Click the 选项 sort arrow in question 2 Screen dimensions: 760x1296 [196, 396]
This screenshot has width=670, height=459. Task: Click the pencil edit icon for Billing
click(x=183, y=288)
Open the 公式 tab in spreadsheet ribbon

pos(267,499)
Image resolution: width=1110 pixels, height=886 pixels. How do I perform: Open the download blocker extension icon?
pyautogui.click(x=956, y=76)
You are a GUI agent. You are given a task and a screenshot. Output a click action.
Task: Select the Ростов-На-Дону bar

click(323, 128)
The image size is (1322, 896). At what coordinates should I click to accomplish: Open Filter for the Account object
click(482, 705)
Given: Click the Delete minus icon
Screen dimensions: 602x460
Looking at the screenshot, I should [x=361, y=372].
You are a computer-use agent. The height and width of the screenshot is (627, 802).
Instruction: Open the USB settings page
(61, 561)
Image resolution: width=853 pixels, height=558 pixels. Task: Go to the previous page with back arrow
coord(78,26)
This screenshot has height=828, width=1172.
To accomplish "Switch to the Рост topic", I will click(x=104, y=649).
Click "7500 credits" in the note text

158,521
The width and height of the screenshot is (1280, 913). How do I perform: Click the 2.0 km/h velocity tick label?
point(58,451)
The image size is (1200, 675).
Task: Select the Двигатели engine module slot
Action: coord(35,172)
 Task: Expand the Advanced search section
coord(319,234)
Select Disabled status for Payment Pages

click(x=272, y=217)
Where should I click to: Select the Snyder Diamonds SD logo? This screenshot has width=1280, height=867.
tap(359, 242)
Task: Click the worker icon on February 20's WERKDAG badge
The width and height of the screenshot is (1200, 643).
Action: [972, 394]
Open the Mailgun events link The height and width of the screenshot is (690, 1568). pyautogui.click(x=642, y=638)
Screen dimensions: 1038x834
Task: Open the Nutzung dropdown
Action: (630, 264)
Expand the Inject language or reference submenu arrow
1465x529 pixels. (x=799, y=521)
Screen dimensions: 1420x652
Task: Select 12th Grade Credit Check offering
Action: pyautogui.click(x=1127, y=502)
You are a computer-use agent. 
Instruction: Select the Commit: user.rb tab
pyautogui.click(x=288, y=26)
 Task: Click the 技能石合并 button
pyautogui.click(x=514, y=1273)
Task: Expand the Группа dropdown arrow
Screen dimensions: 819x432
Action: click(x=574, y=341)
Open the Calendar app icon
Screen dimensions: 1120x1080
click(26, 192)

──────────────────────────────

▸ **EXERCISE DESCRIPTION**
Copy out every line from the material above in which the word "agent" appears.

▸ **WRITTEN RESPONSE**
You are a GUI agent. You are given a task and a screenshot. Output a click action.
You are a computer-use agent. The height and width of the screenshot is (627, 802).
You are a computer-use agent. 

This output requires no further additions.